Saved data entries:

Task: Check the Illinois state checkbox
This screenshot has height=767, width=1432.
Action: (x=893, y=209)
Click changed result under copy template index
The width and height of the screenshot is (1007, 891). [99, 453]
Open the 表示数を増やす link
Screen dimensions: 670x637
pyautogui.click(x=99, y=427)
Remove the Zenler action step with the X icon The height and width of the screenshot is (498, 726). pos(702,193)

[Your assignment]: Please reproduce all of the entries above exactly as they appear.

[Exercise response]:
Task: Check the Illinois state checkbox
This screenshot has height=767, width=1432.
Action: (x=893, y=209)
Click changed result under copy template index
The width and height of the screenshot is (1007, 891). [99, 453]
Open the 表示数を増やす link
Screen dimensions: 670x637
pyautogui.click(x=99, y=427)
Remove the Zenler action step with the X icon The height and width of the screenshot is (498, 726). pos(702,193)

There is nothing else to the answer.